I’ve dealt with many kinds of OCD but these were the three that were most intense:
• Symmetry/Ordering.
• Scrupulosity/Religious.
• Just right/Perfection.
I didn’t start dealing with OCD symptoms till nine or ten. I continued to struggle as years went by, with things hitting even harder at age 12. At 16, it was suggested I had OCD and age 17 is when I finally got a proper diagnosis. I started working with a specialist on OCD therapy (which includes a lot of hard exposures). I also did this online intensive outpatient program, spending hours with therapists each day.
I’ve given in to endless compulsions, physical and mental. Compulsions are something you do to give you relief from your OCD fear. But that relief only lasts temporary and it just makes the OCD grow stronger. But not doing them feels debilitating and like the end of the world. I’ve dealt with a lot of repetitive actions, routines, reassurance, and rituals.
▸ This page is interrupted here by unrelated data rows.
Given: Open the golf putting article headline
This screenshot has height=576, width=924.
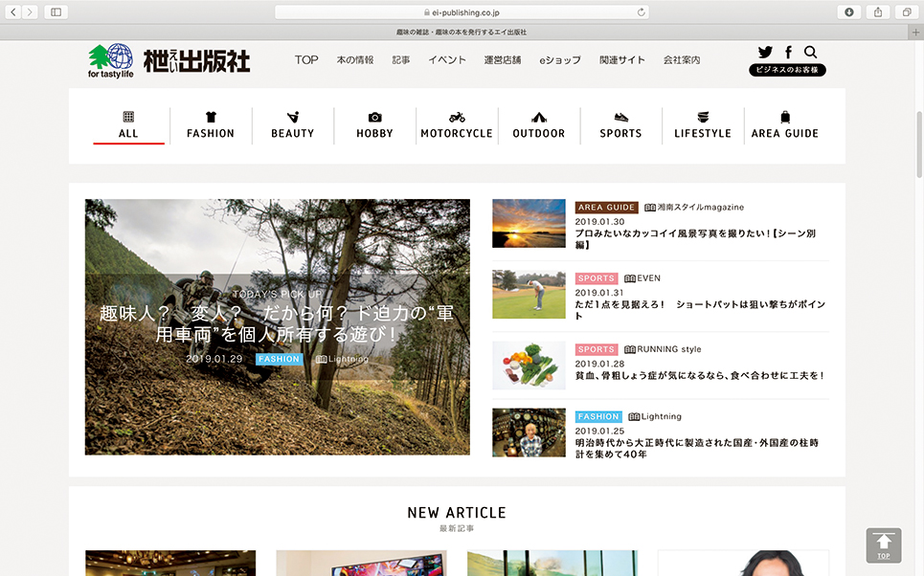Looking at the screenshot, I should pyautogui.click(x=699, y=304).
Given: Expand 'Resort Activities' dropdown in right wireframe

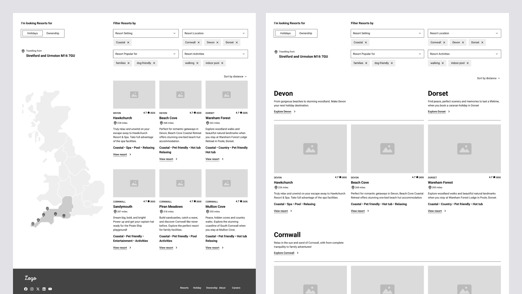Looking at the screenshot, I should [464, 54].
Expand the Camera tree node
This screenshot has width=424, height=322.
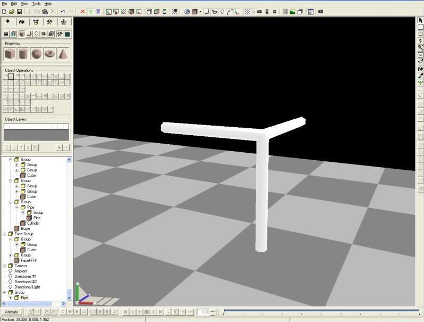4,266
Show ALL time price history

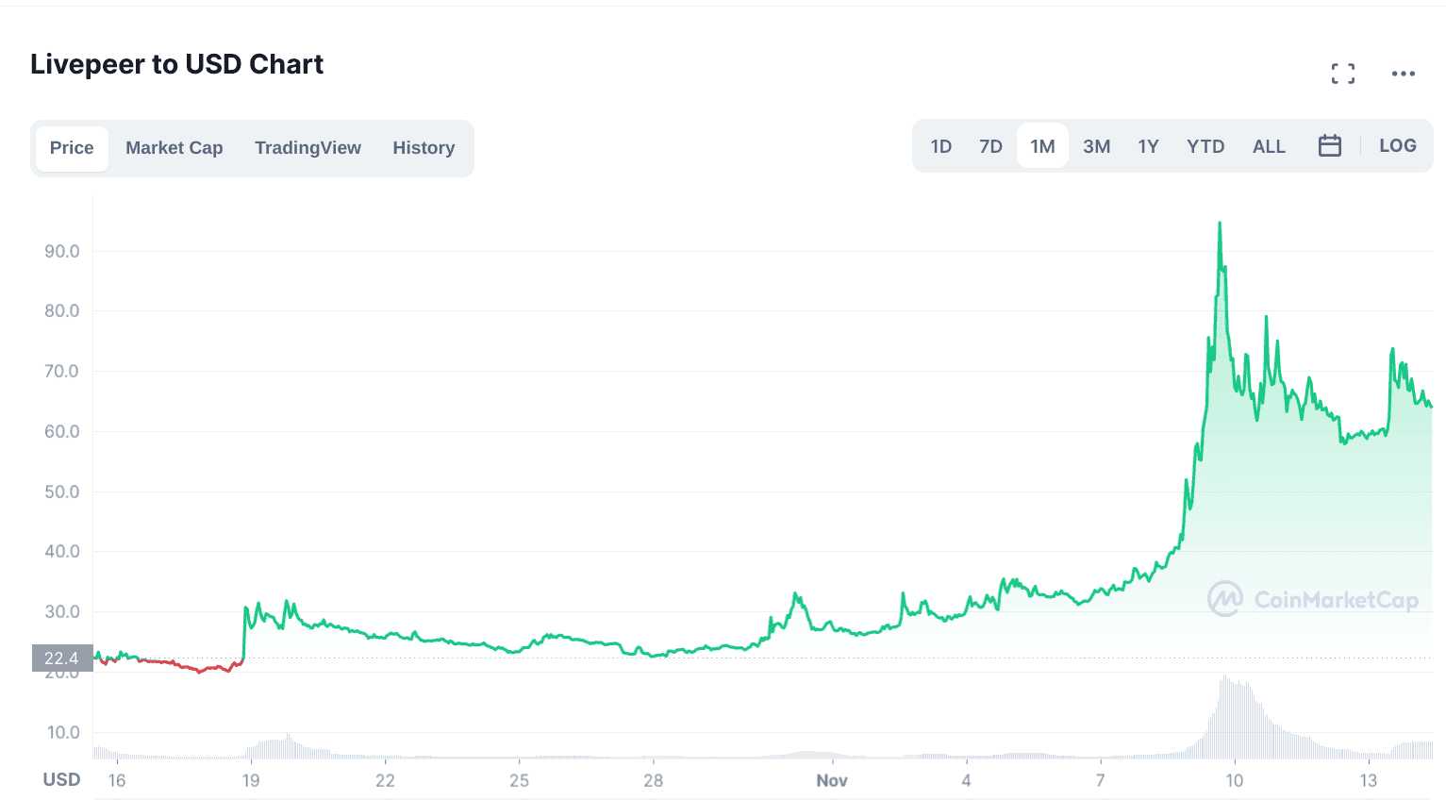1269,146
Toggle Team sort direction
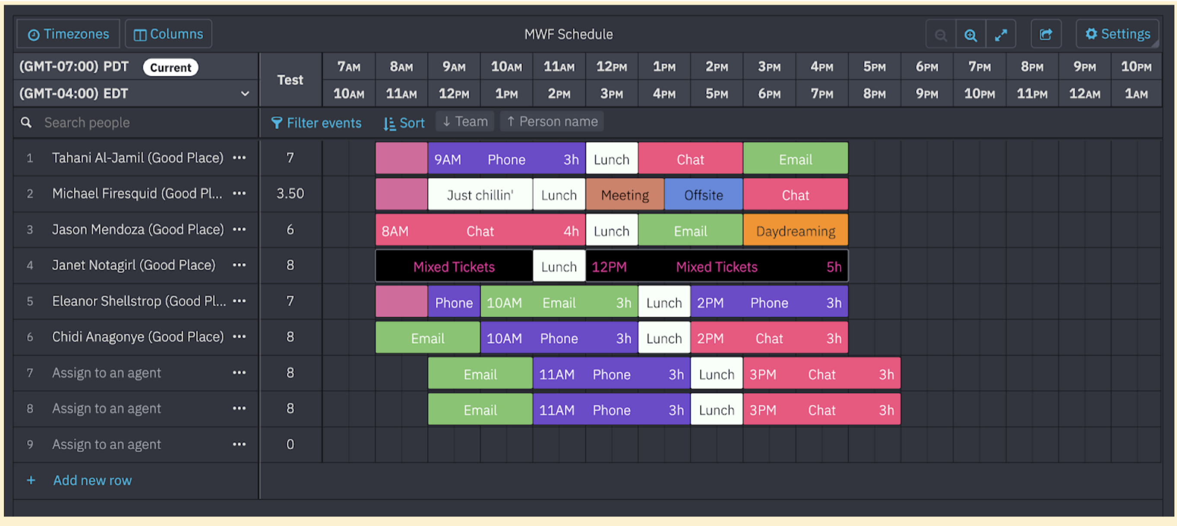Screen dimensions: 1177x526 (x=464, y=121)
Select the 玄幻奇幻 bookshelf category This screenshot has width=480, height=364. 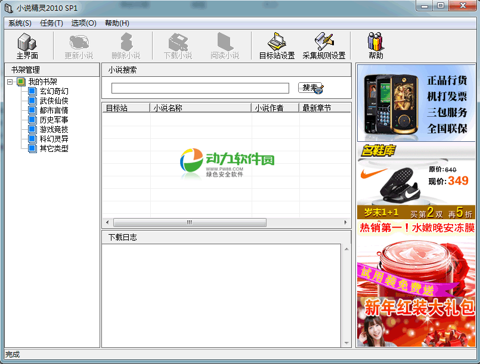(54, 91)
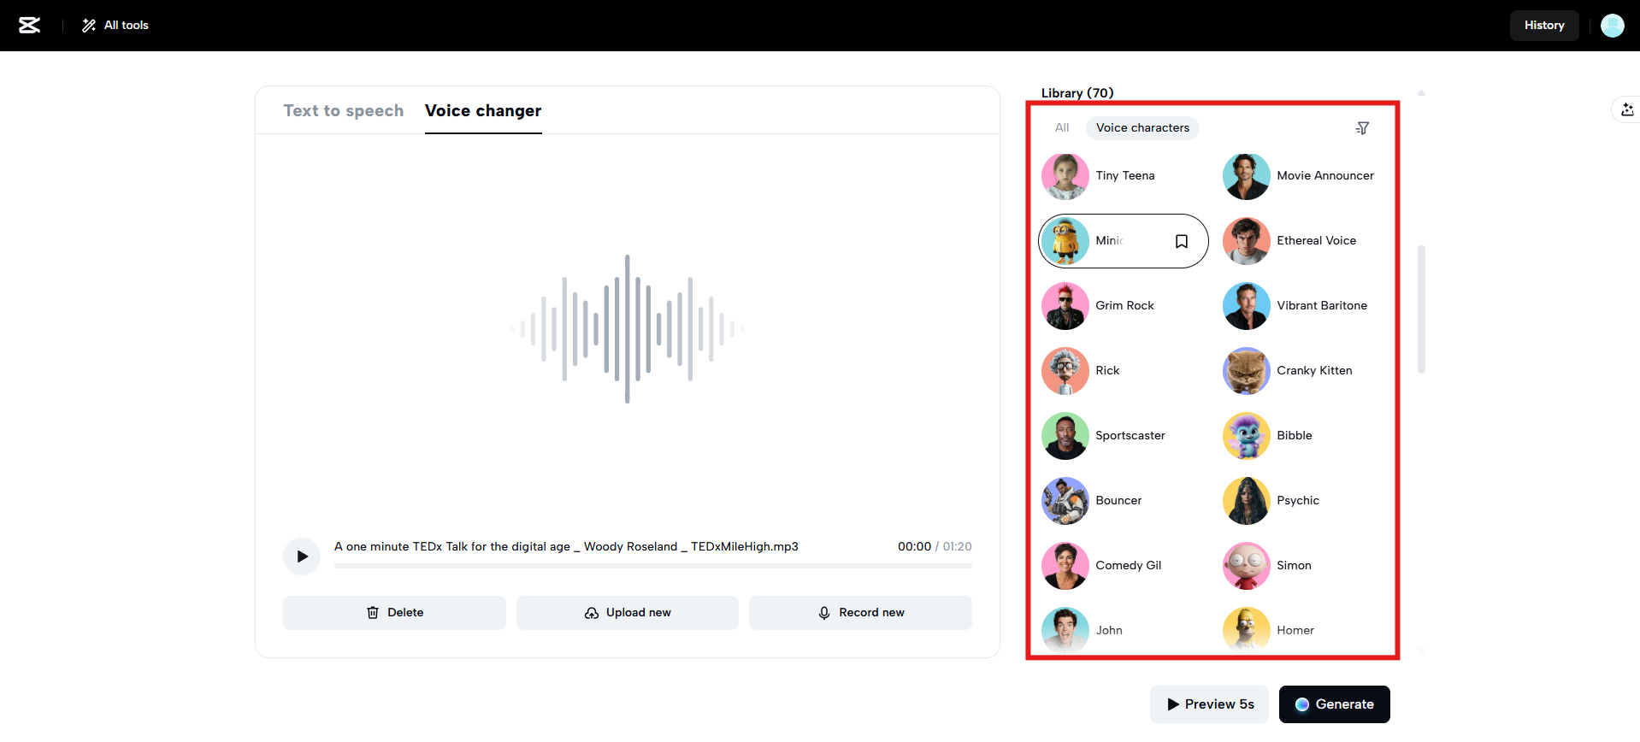This screenshot has height=742, width=1640.
Task: Click the voice library scrollbar
Action: pos(1421,309)
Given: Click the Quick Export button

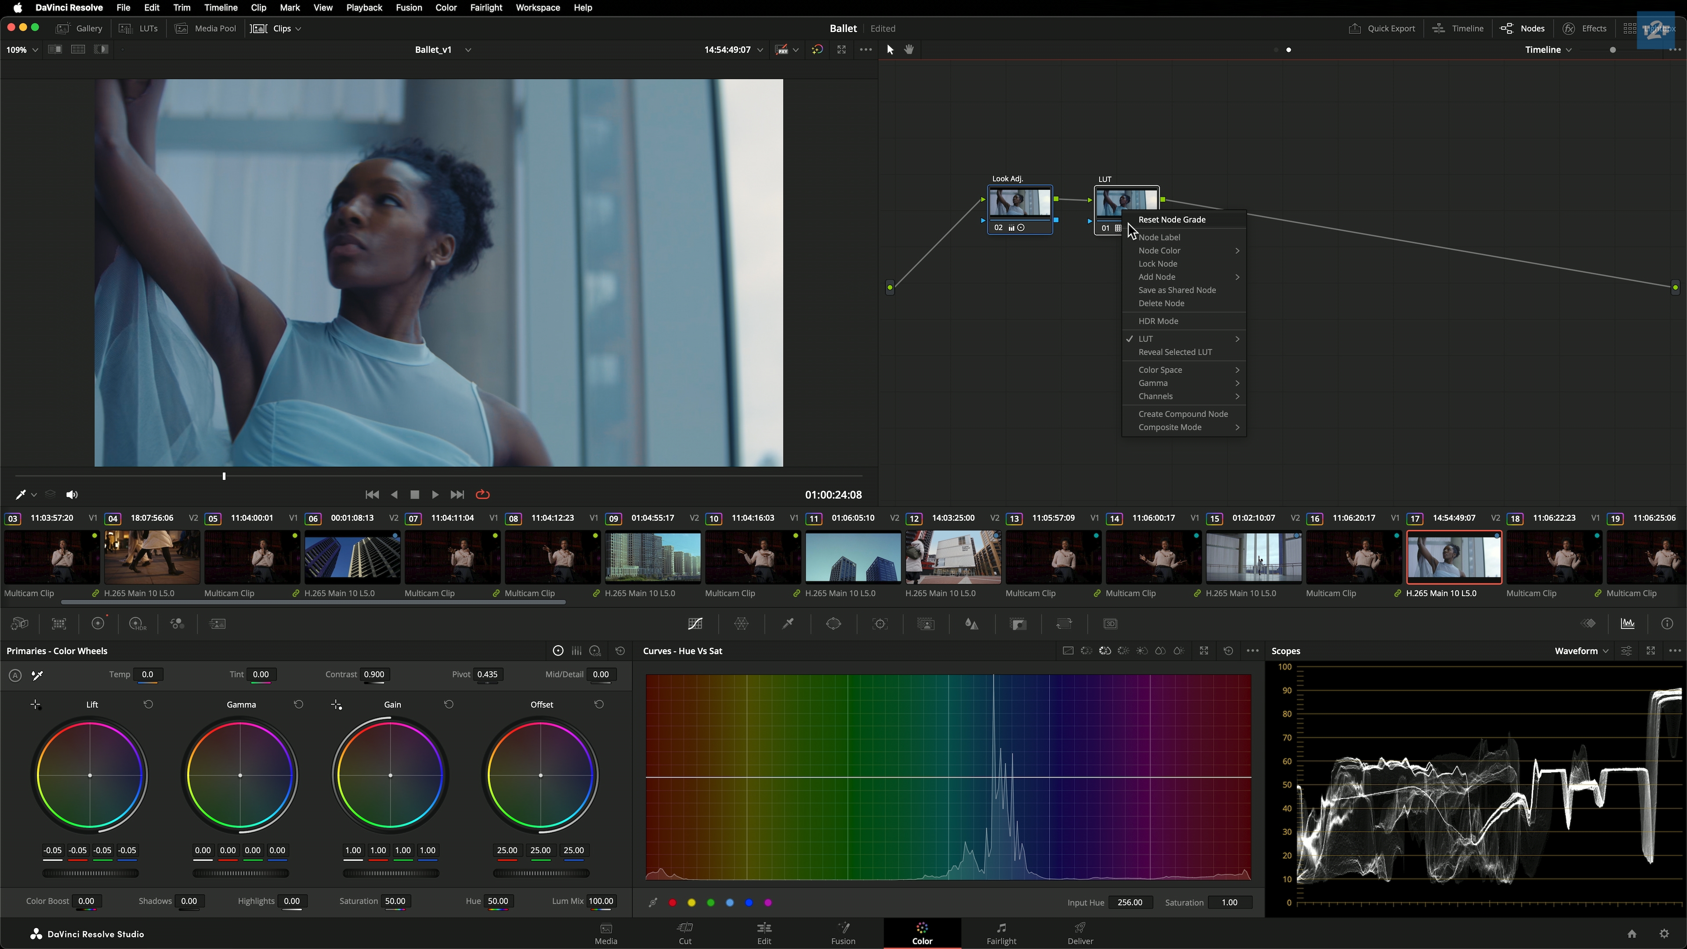Looking at the screenshot, I should (x=1382, y=29).
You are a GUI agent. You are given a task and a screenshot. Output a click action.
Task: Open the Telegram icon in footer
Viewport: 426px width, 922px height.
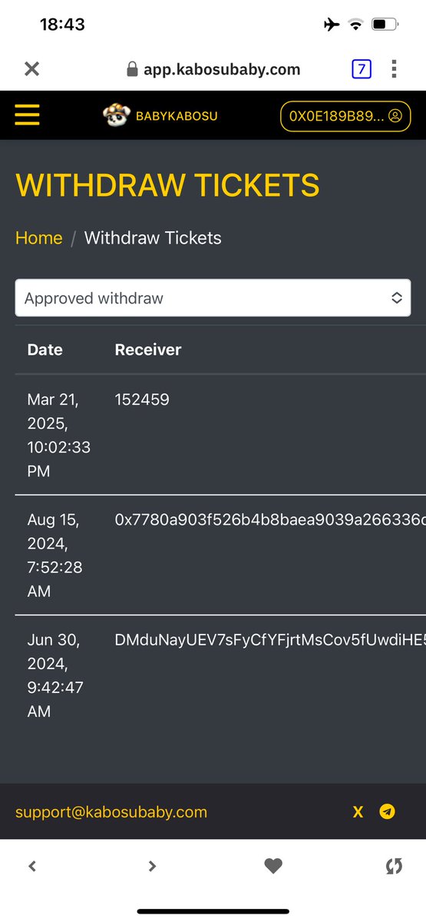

Though I still struggle with OCD very much, I've made a lot of progress too. The destruction that OCD caused can’t be forgotten, but I am healing and learning to love myself and actually enjoy life. God was with me all through the process and I’m grateful.
OCD perceived by the world makes it look like being clean and organized. There has been a stereotype and so much stigma. It’s sad because it took forever to figure it out and to get a diagnosis because we didn't have enough awareness. That's what I hate about this world, that we just don't have enough awareness.
So that's why I'm passionate about sharing my experience and advocating because I needed that in my life. And I didn't get that at the right time, and I did not get the help that I needed. It just made life so much harder. I want others to understand that OCD is so much more and it is a debilitating disorder. I go to therapy and take medication for my OCD. Without those I would be very bad off. So it’s okay to seek treatment, you deserve the help you need.